Operating In 3 States: Form "S" Corp. Or L.L.C.

MsFinancialsavvy1 profile photo

I am operating in my home state of Virginia with my virginia LLC.

I am also operating in California and Philadelphia with my brother and nephew. I need to know if I should get seperate L.L.C's for each state or is one "S" corporation permitted?

The california L.L.C. is expensive: $800 minimum the first year(within 3 months they expect payment). Then another $800 or so after your first $50,000. In pennsylvania it is cheaper, just $360 per year.
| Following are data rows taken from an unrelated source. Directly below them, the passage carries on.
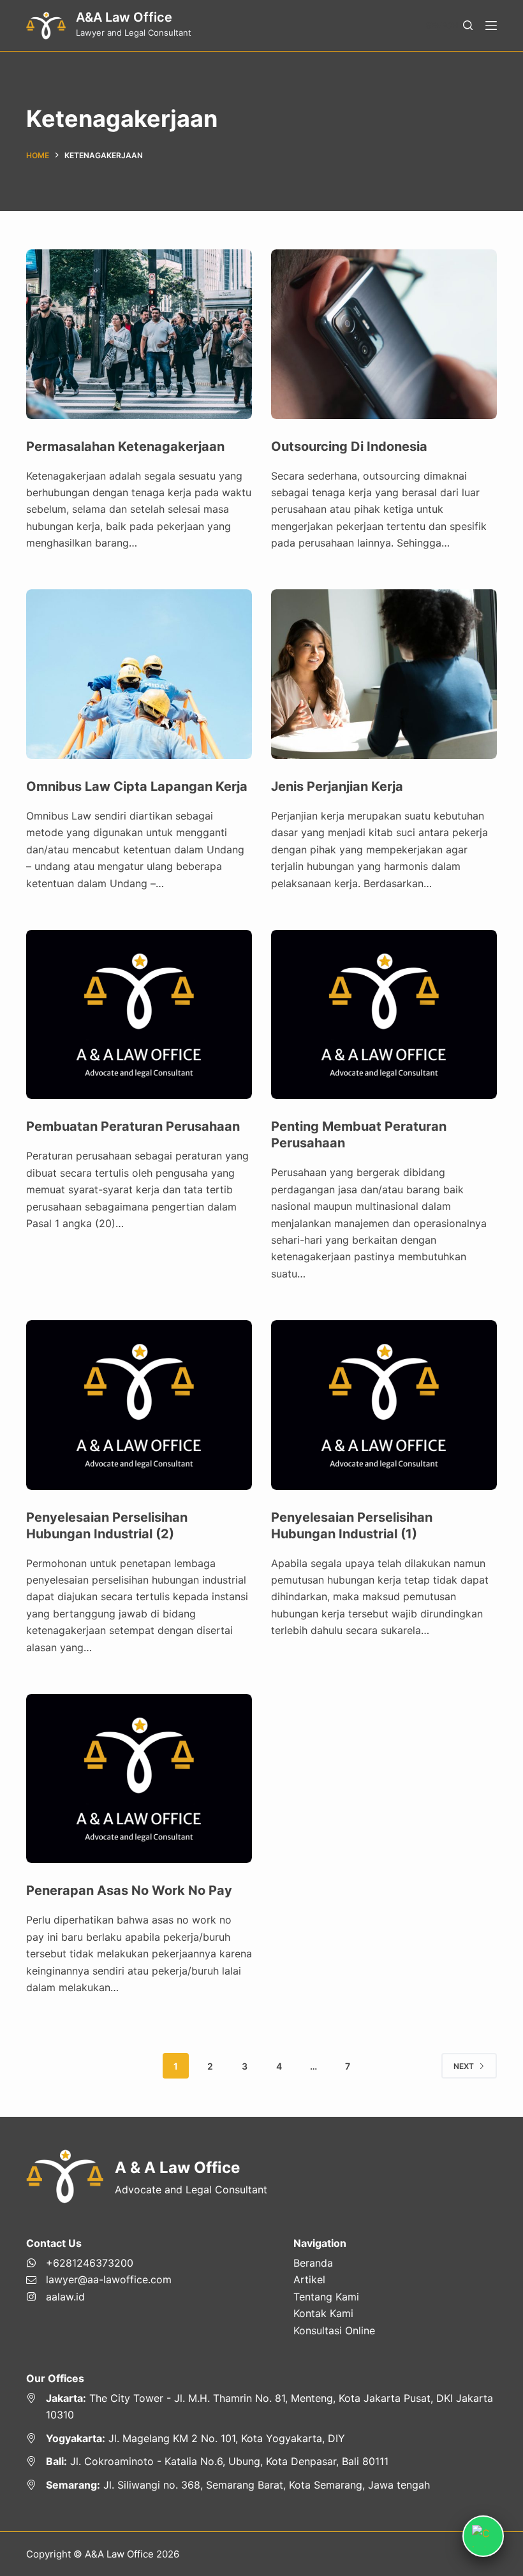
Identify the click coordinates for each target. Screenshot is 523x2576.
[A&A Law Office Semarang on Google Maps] (261, 2485)
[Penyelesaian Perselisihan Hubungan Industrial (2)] (139, 1405)
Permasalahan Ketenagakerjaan (125, 446)
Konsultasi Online (334, 2330)
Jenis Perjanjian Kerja (337, 786)
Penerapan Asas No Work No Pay (129, 1890)
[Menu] (491, 25)
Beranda (313, 2262)
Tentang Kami (326, 2296)
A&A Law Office (124, 17)
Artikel (309, 2279)
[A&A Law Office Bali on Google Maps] (261, 2461)
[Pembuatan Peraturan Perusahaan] (139, 1015)
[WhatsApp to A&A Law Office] (99, 2263)
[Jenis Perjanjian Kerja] (384, 674)
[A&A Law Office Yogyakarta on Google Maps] (261, 2438)
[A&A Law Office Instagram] (99, 2296)
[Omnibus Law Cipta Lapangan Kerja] (139, 674)
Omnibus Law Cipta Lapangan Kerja (136, 786)
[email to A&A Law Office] (99, 2279)
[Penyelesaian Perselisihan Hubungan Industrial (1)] (384, 1405)
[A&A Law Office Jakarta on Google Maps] (261, 2407)
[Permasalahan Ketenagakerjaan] (139, 334)
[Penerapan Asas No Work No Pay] (139, 1779)
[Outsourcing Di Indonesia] (384, 334)
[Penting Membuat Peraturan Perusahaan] (384, 1015)
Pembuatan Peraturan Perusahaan (133, 1126)
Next (463, 2066)
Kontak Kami (323, 2313)
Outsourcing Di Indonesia (349, 446)
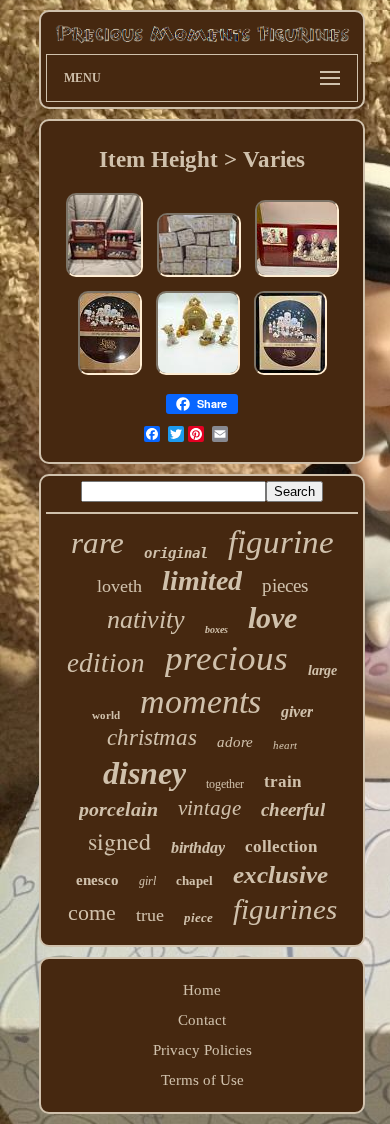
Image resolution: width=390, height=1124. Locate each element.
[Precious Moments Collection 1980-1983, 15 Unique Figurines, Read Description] (199, 277)
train (282, 781)
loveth (119, 586)
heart (285, 745)
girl (147, 881)
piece (198, 917)
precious (226, 658)
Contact (202, 1020)
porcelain (118, 809)
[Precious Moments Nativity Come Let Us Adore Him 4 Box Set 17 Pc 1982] (104, 277)
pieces (285, 585)
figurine (281, 542)
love (272, 617)
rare (97, 542)
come (92, 912)
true (150, 915)
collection (281, 846)
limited (202, 580)
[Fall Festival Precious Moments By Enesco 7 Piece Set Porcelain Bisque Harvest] (198, 375)
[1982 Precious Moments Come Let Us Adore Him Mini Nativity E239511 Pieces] (290, 375)
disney (144, 773)
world (106, 715)
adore (235, 742)
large (322, 670)
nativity (146, 619)
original (176, 553)
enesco (97, 880)
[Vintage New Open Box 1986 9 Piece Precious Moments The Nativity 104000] (297, 277)
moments (200, 701)
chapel (194, 880)
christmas (152, 737)
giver (297, 711)
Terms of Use (202, 1080)
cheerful (293, 809)
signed (119, 841)
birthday (198, 847)
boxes (216, 629)
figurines (285, 909)
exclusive (280, 874)
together (225, 784)
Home (202, 990)
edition (106, 663)
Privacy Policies (202, 1050)
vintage (209, 808)
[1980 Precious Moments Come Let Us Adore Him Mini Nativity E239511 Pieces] (110, 375)
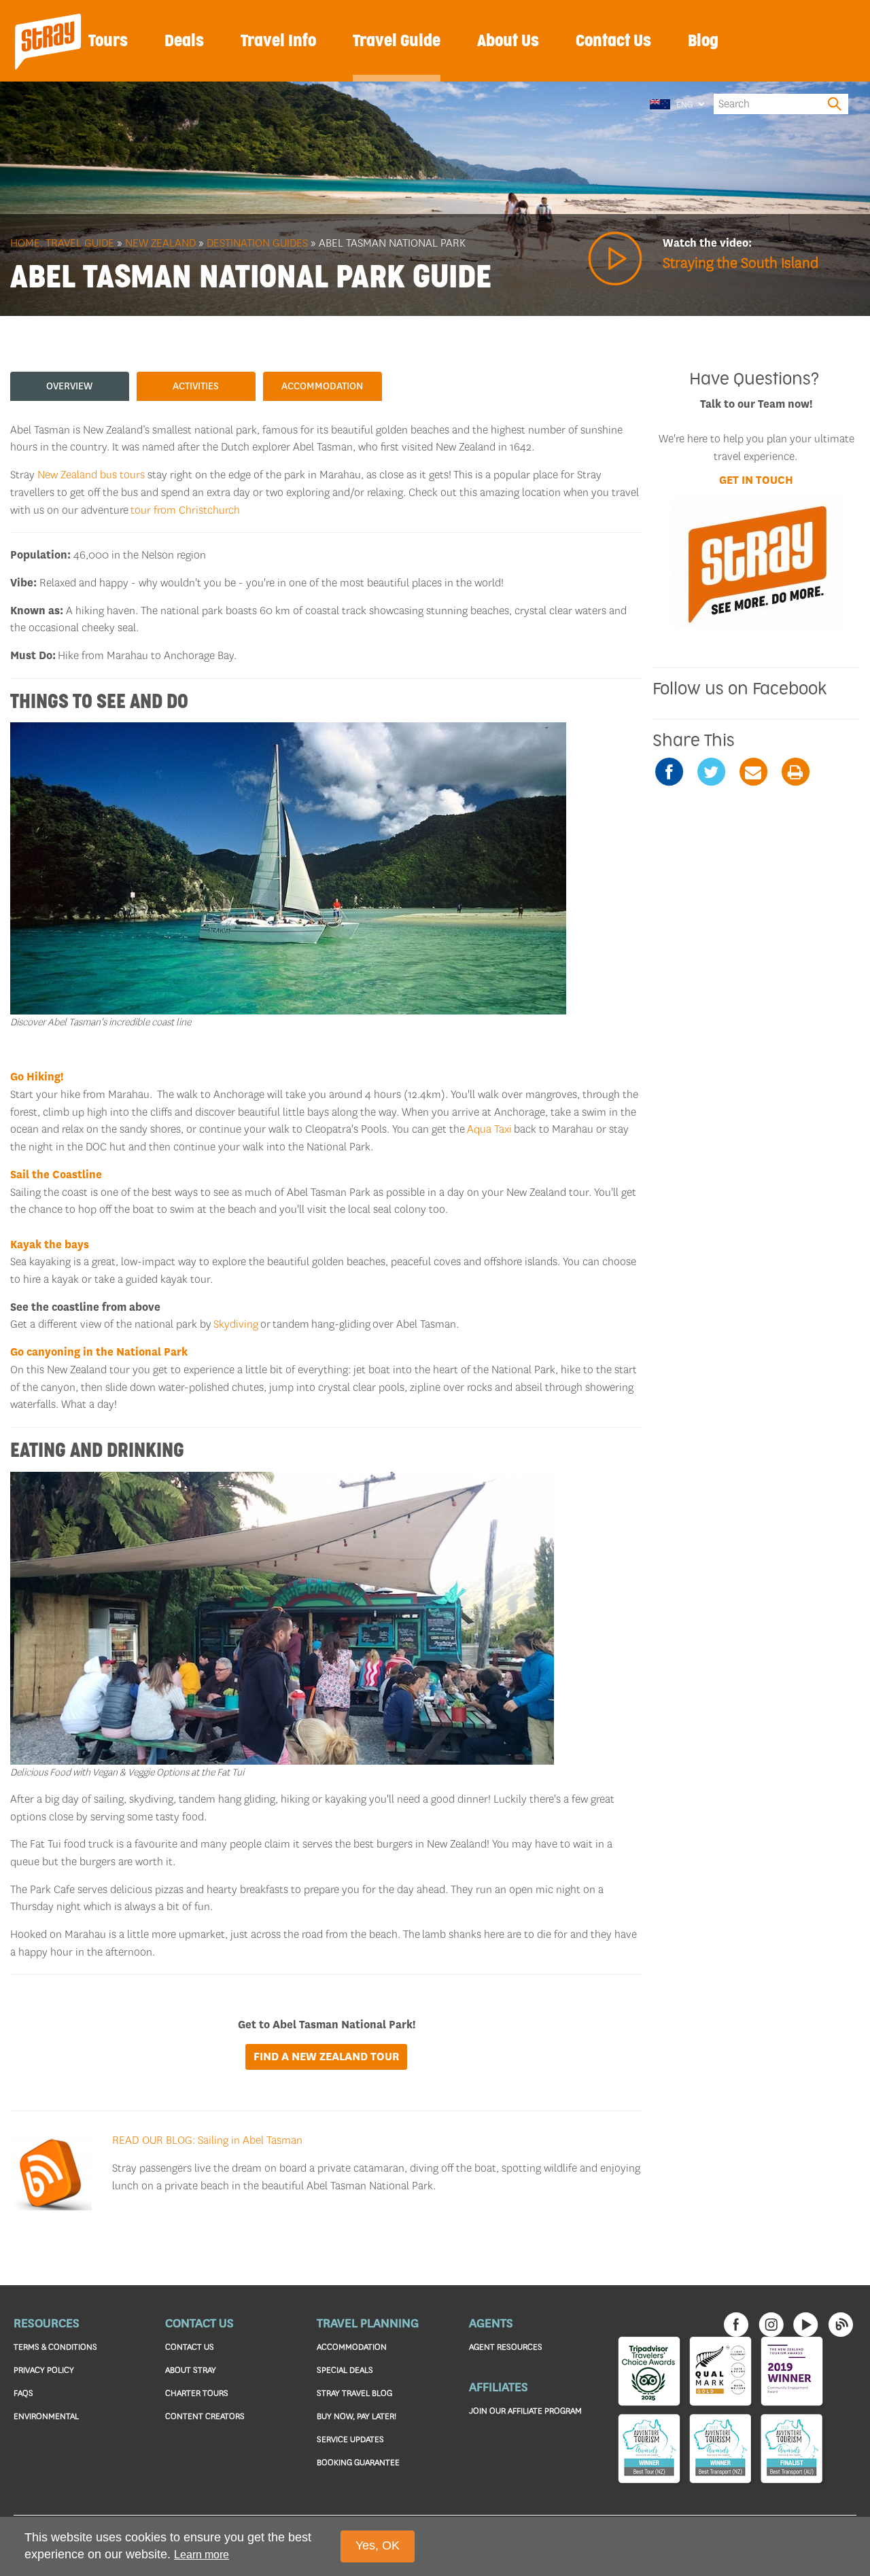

Is an "S" corporation national, and can it be used to accomodate all three states to hold my real estate?

Comments(2)

  • commercialking19th April, 2004

    If your brother and nephew are partners in the houses then you need separate entities for them anyway. Check with each of those states about whether it is cheaper to file incorporation. Here in Illinois the fee for an LLC is much higher than the one for a corp. for no reason other than that most people are doing LLC's these days.

    Yes you can operate in any state with a corporation but you must ususally file a registration as a foreign corporation to do business in that state.

  • JohnMerchant20th April, 2004

    YOU can use your VA LLC in any state to own any RE in that state.

    Law on your need to register your VA LLC in any other state is very complex, and in many cases it has been court ruled that NO such regisration is needed in State B for corp or LLC from State A because in fact, that corp/LLC was NOT legally "doing business" in State B.

    There's a BIG body of law on what is/is not "DB" (doing business) so as to require such a registration of out-of-state corp or LLC & not something a layman could answer or comment on intelligently for you.

    If it was really important for you to know, then the only intelligent way to get a meaningful answer would be to have a local corp. lawyer brief it for you.

    John Merchant

    Quote:
    On 2004-04-19 08:21, commercialking wrote:
    If your brother and nephew are partners in the houses then you need separate entities for them anyway. Check with each of those states about whether it is cheaper to file incorporation. Here in Illinois the fee for an LLC is much higher than the one for a corp. for no reason other than that most people are doing LLC's these days.

    Yes you can operate in any state with a corporation but you must ususally file a registration as a foreign corporation to do business in that state.